SUPPLIED TEXT:
Thiruvananthapuram , July 5

THERE had been an improvement in the overall profitability of public sector units under the Kerala Industries Department in 2004-05, according to provisional estimates.

In all, 13 units made profits totalling Rs 74.19 crore during the year against a combined profit of Rs 69.06 crore accounted for by 14 units in the previous year.

According to officials in the department, 33 units incurred losses of Rs 128.81 crore, which, however, was lower than the total loss of Rs 147.87 crore in 2003-04.

Among the profit-making units, Kerala Minerals and Metals Ltd (KMML) topped the list with a profit of Rs 44.48 crore. Though the company continues to head the group of profitable PSUs under the department, there has been a steady decline in its profitability over the last four years.

KMML made a profit of Rs 100.26 crore in 2001-02, which came down to Rs 94.03 crore in the following year and Rs 46.48 crore in 2003-04. The officials attributed the fall in profits to the increase in the cost of production and stiff competition.

The public sector titanium dioxide pigment manufacturer Travancore Titanium Products Ltd's profitability has been on the rise in the last couple of years.According to the provisional estimates, the company made a profit of Rs 4.82 crore in 2004-05, which was a marked improvement over Rs 1.18 crore in the previous year and Rs 8.62 lakh in 2002-03.

While the Kerala State Industrial Development Corporation (KSIDC) made a profit of Rs 13.33 crore in 2004-05, the Kerala State Industrial Enterprises earned a profit of Rs 4 crore.

The loss-making Steel Complex Ltd entered the list with a nominal profit of Rs 25 lakh. This was on account of other income of Rs 5.35 crore, the officials said.

Malabar Cements Ltd slipped back to a loss of Rs 4.71 crore in 2004-05 from a profit of Rs 1.76 crore in the previous year. The profit was booked after the company incurred a loss of Rs 11.51 crore in 2002-03.

Thirteen units under the department had been referred to the Board for Industrial and Financial Reconstruction (BIFR) over the years. Out of them, four units — Keltron Power Devices, Keltron Rectifiers, Keltron Counters and Trivandrum Spinning Mills — were ordered to be closed down by BIFR.

Another four units — Kerala Automobiles, Steel and Industrial Forgings, Kerala Minerals and Metals Ltd and Keltron Electro Ceramics Ltd — subsequently came out of the purview of BIFR.

SUPPLIED RECORDS:

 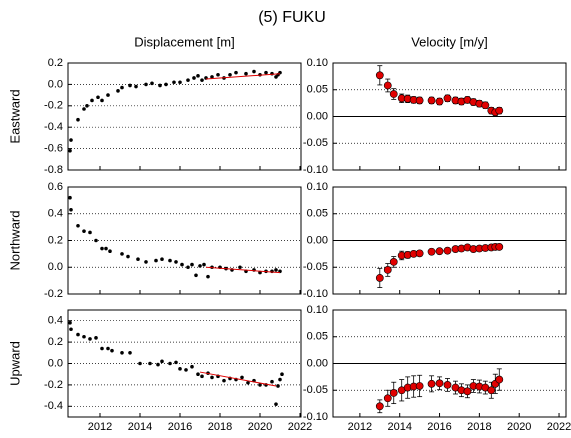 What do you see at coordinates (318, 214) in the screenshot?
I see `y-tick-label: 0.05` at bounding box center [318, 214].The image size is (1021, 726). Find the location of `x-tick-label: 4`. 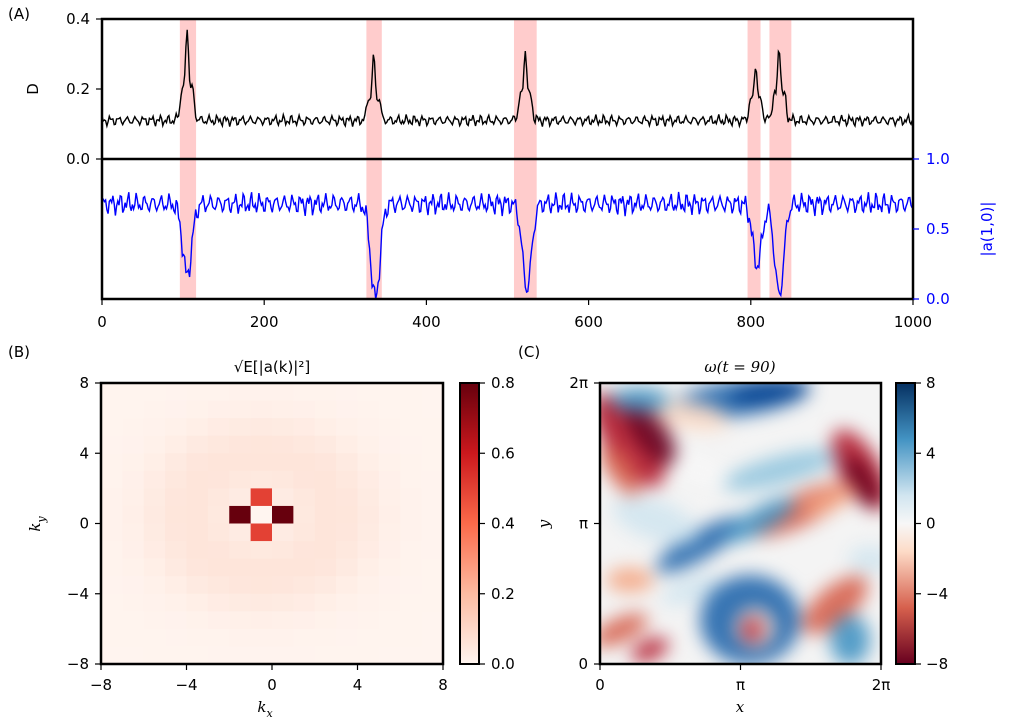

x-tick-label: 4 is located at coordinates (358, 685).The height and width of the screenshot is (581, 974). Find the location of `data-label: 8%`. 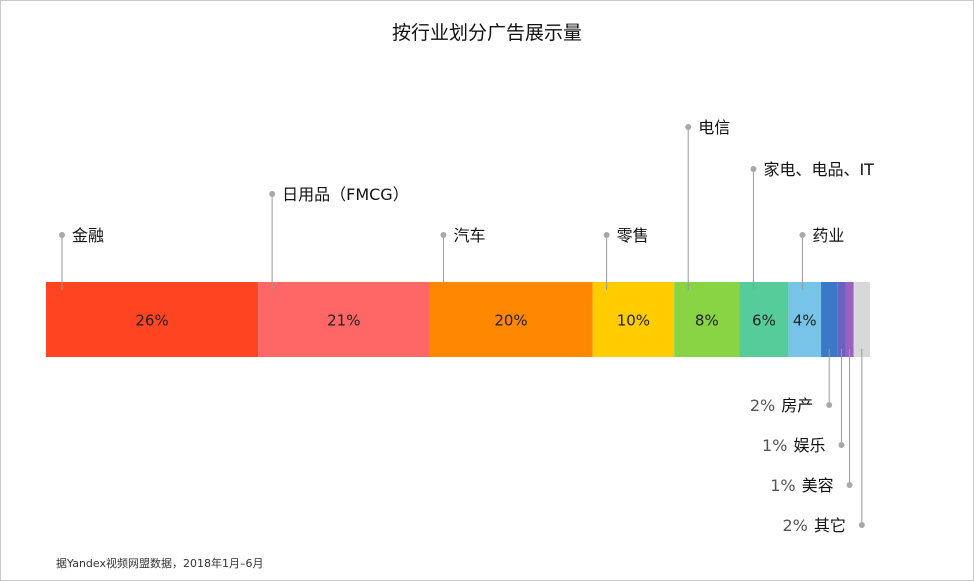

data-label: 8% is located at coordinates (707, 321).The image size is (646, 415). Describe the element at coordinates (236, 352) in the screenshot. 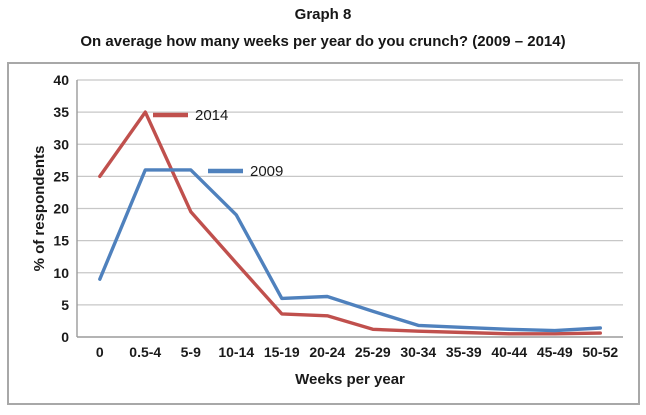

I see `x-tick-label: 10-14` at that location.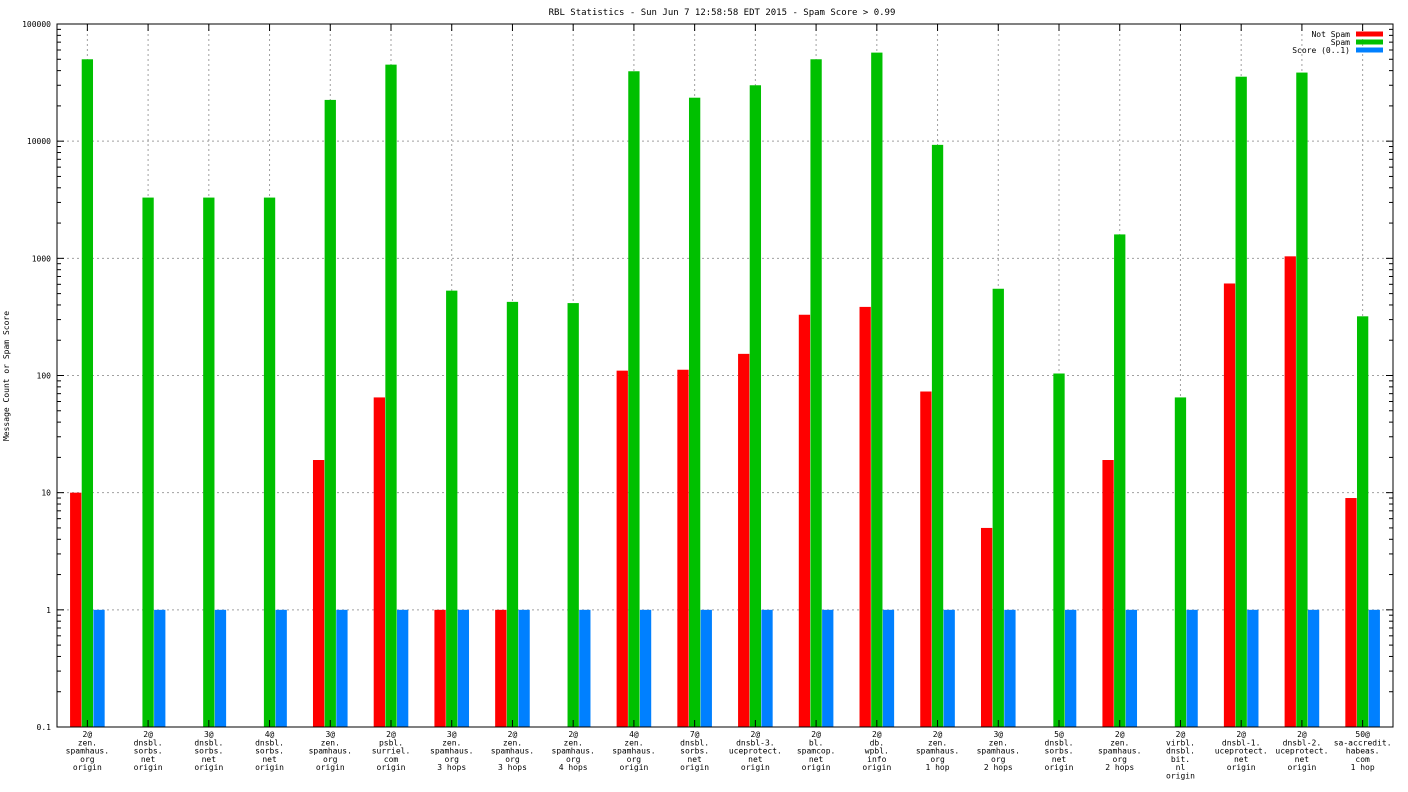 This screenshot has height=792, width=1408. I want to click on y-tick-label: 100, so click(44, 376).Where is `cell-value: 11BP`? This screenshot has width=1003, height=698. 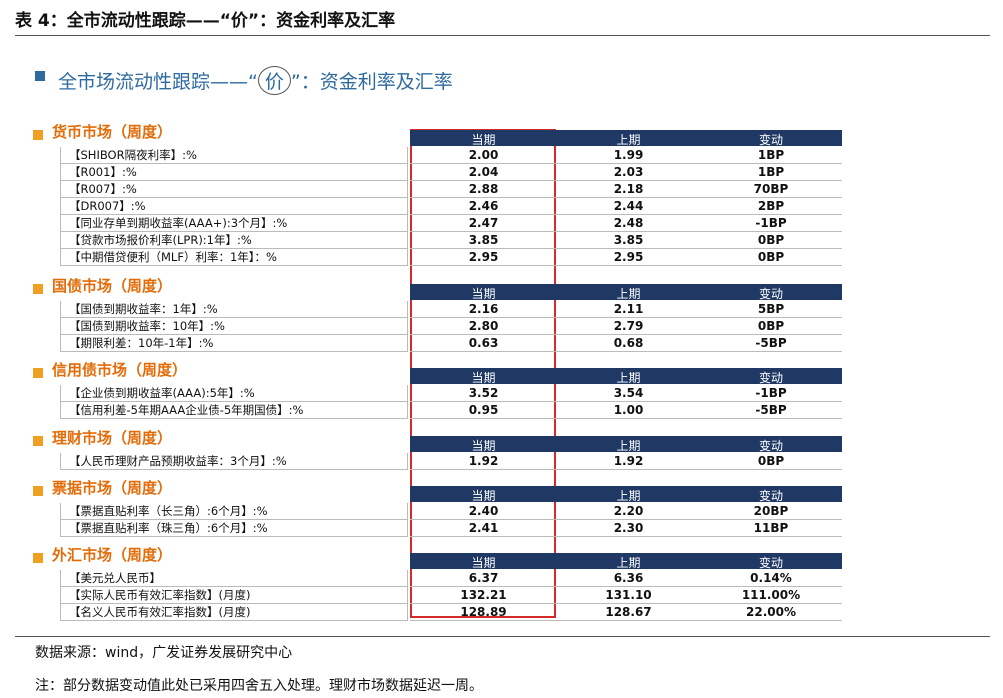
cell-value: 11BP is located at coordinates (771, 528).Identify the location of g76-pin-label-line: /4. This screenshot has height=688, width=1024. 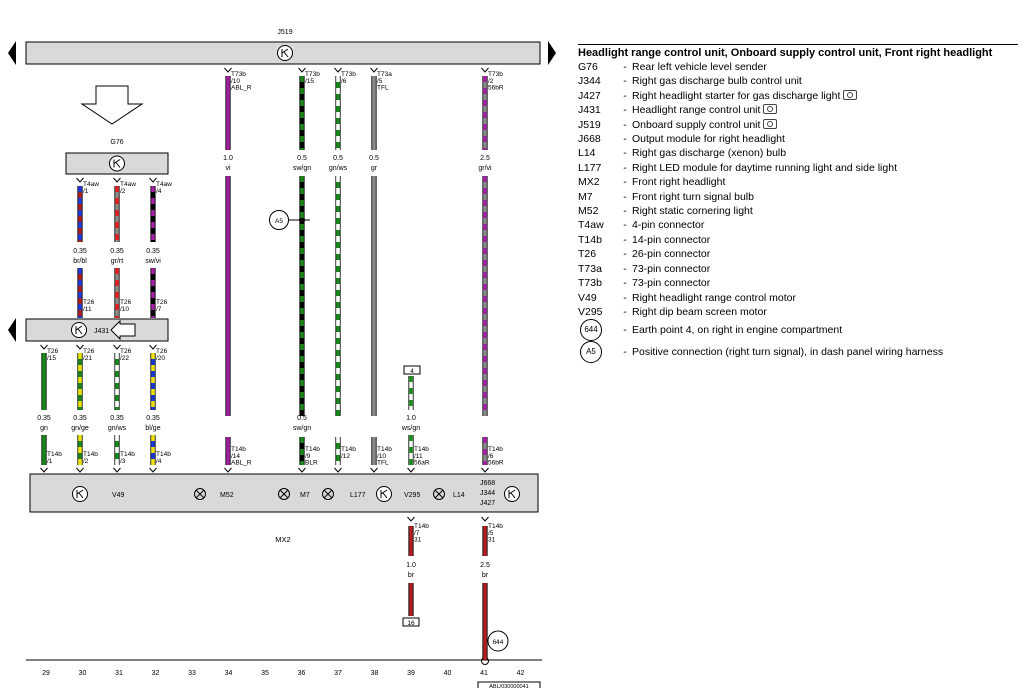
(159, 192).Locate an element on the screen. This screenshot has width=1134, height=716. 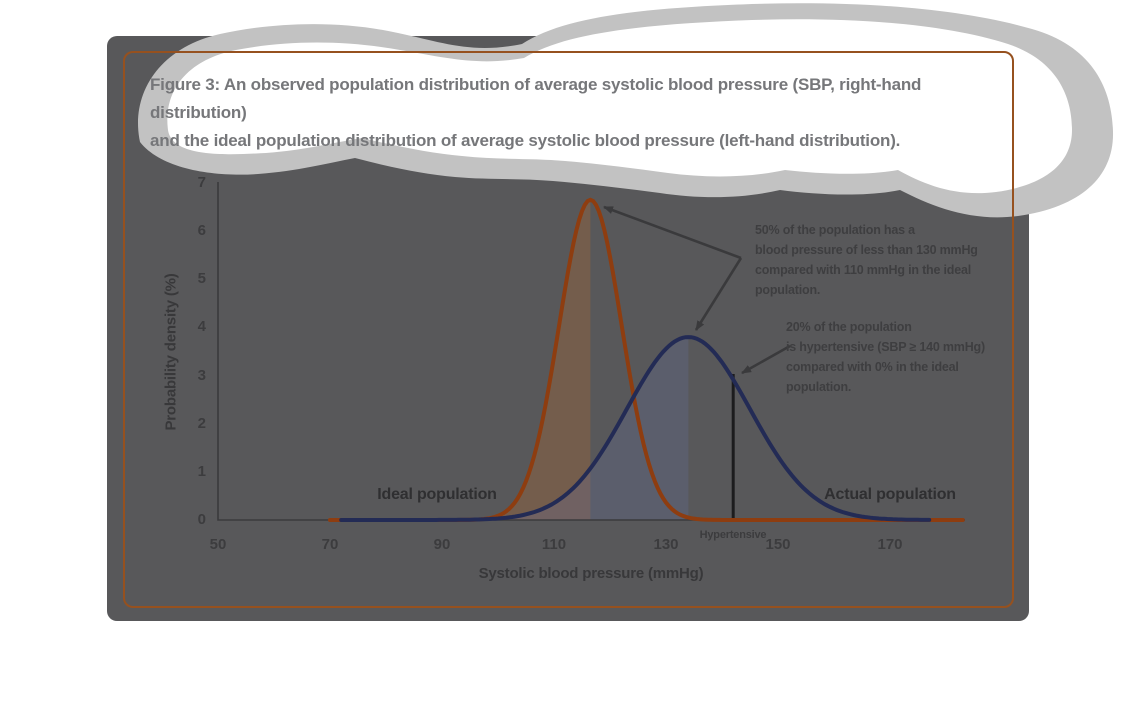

WHAT TO DO:
a: According to the report on Kerala's public sector units, which units did BIFR order to be closed down?
b: Does the report on Kerala's public sector units support each statement? Answer yes or no for each, quoting the words that decide it. (i) KMML earned more profit in 2004-05 than in 2003-04. (ii) Malabar Cements Ltd posted a loss in 2004-05. (iii) Fourteen units made profits in 2004-05.
c: Print the stretch of the report on Kerala's public sector units from "Malabar Cements Ltd" through "down by BIFR.".
Rely only on the report on Kerala's public sector units.

SOLUTIONS PER TASK:
a: Keltron Power Devices, Keltron Rectifiers, Keltron Counters, Trivandrum Spinning Mills

b:
(i) No: "topped the list with a profit of Rs 44.48 crore" and "Rs 46.48 crore in 2003-04"
(ii) Yes: "Malabar Cements Ltd slipped back to a loss of Rs 4.71 crore in 2004-05"
(iii) No: "In all, 13 units made profits totalling Rs 74.19 crore during the year"

c:
Malabar Cements Ltd slipped back to a loss of Rs 4.71 crore in 2004-05 from a profit of Rs 1.76 crore in the previous year. The profit was booked after the company incurred a loss of Rs 11.51 crore in 2002-03.

Thirteen units under the department had been referred to the Board for Industrial and Financial Reconstruction (BIFR) over the years. Out of them, four units — Keltron Power Devices, Keltron Rectifiers, Keltron Counters and Trivandrum Spinning Mills — were ordered to be closed down by BIFR.